Some reports erroneously claimed that the governor would raise the age for handgun purchases. However, federal law already mandates that a handgun buyer must be at least 21. The age requirement is already contained in S-6908, a bill filed by state Sen. Velmanette Montgomery (D-Brooklyn), which was referrred to the Senate Codes Committee on March 7.
Closing the so-called gun show loophole by requiring instant background checks on buyers at gun shows and flea markets.
However, state law already limits handgun sales anywhere to people who already have been issued a state license, and dealer sales of long guns are already subject to the federal background check, whether they take place in the store or at a gun show.
A bill requiring background checks at gun shows, S-6909, sponsored by state Sen. Suzi Oppenheimer (D-Port Chester), was also referred to Senate Codes on March 7. It requires that no one may sell rifles or shotguns at a gun show unless they have a dealers license. It also defines gun shows broadly to cover many events at which private secondary sales might take place. Anyone who sells without a background check would be guilty of a Class A misdemeanor.
A state law banning and registering so-called assault weapons and large capacity magazines. This would go much further than the ban on new semi-automatic firearms that already exists in federal law.
There have been various such bills filed in both the Assembly and the state Senate since 1989, but the likely vehicle for the Pataki initiative is a new bill, S-6903, sponsored by state Sen. Richard Dollinger (D-Rochester) and 17 of his colleagues. More than merely banning certain firearms, S-6903 imposes restrictions on the possession and use of firearms grandfathered by the federal law, as well as on their large capacity magazines. The licensing system would be similar to that for handguns, and the bill would limit where and when the licensed firearms and their magazines could be legally used. S-6903 was also sent to Senate Codes on March 7.

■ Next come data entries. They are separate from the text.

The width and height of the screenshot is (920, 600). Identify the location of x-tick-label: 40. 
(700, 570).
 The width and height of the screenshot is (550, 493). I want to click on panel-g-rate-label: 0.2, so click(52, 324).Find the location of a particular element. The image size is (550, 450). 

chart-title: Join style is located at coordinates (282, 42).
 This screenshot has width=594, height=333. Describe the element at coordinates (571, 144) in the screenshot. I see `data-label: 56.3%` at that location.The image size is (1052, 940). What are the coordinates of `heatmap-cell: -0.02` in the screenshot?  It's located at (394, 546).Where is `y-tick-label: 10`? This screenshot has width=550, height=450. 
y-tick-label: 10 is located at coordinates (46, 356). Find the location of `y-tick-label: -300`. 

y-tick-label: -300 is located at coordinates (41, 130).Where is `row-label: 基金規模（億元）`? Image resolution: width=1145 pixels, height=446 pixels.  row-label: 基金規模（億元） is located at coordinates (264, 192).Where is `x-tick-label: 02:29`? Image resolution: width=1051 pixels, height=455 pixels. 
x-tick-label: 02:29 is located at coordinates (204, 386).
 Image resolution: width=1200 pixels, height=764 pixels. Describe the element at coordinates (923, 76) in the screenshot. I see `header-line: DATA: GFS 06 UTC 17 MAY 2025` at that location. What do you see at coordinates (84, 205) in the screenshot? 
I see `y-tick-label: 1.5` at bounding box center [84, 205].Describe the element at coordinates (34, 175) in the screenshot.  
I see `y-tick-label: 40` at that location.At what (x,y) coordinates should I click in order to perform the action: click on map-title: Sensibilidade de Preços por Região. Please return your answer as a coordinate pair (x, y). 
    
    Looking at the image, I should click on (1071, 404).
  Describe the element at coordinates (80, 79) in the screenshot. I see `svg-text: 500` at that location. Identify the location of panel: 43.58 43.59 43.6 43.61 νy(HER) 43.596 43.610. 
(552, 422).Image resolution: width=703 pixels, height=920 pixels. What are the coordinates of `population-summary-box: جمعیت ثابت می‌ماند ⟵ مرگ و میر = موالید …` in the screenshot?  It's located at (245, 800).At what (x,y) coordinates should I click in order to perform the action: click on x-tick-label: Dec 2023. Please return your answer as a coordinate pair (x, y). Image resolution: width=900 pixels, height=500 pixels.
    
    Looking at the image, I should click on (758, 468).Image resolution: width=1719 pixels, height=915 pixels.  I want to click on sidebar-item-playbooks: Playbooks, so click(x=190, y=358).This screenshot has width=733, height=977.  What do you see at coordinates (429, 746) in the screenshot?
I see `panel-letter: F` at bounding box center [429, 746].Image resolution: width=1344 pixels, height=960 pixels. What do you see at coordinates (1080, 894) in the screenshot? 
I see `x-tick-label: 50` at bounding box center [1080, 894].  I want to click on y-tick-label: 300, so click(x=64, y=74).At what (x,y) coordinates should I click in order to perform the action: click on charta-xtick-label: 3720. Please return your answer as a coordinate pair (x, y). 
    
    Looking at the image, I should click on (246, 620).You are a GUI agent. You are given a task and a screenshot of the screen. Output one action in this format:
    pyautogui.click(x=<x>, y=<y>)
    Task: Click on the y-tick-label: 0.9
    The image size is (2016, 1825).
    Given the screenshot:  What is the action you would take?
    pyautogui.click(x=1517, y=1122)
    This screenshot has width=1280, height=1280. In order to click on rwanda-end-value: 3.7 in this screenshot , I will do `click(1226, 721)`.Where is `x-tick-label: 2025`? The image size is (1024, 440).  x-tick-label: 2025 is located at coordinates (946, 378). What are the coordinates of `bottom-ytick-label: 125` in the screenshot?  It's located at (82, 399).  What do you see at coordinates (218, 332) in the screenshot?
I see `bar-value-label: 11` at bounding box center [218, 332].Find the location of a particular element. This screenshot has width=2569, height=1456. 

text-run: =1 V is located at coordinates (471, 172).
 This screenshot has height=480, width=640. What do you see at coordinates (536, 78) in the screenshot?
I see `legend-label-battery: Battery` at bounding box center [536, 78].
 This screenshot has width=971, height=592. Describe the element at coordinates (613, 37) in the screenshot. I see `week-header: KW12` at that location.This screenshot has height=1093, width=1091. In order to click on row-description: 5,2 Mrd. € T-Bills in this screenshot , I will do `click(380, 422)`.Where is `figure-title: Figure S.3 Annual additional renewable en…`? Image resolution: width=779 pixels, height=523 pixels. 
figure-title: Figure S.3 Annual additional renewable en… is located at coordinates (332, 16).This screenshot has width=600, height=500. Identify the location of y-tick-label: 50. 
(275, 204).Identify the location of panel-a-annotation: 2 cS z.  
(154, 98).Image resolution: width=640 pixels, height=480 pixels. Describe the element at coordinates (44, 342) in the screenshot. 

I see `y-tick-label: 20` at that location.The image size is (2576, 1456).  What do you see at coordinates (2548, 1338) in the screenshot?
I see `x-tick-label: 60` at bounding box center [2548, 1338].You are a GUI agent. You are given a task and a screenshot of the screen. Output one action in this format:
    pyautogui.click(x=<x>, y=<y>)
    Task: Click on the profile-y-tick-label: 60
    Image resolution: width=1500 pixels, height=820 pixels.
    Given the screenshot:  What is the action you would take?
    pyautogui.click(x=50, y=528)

Mandatory trigger locks for all guns sold in the state.
Actually, this proposal has largely been misreported. The use of the locks in home and business storage would be required. Thats pretty much the language of S-6912, sponsored by state Sen. Eric Schneiderman (D-New York City) and 17 other senators. S-6912 also establishes crimes of criminally negligent storage in the 1st and 2nd degree, and requires the commissioner of education to formulate an anti-gun firearms safety program for children.
Eddie Eagle Bill
Schneiderman was one of the key opponents of a safety education bill that would have allowed statewide use of the NRAs Eddie Eagle program. Pataki ended up vetoing that safety education measure last year. S-6912 was also sent to Senate Codes on March 7.
It is interesting to note that the sponsors of all of these bills that might deliver Patakis agenda are all Democrats.
Gun control advocates said if Patakis package was enacted by the state legislature, New York would have some of the strictest gun controls in the United States.
The proposals are largely in line with the views of many Democrats, including President Clinton.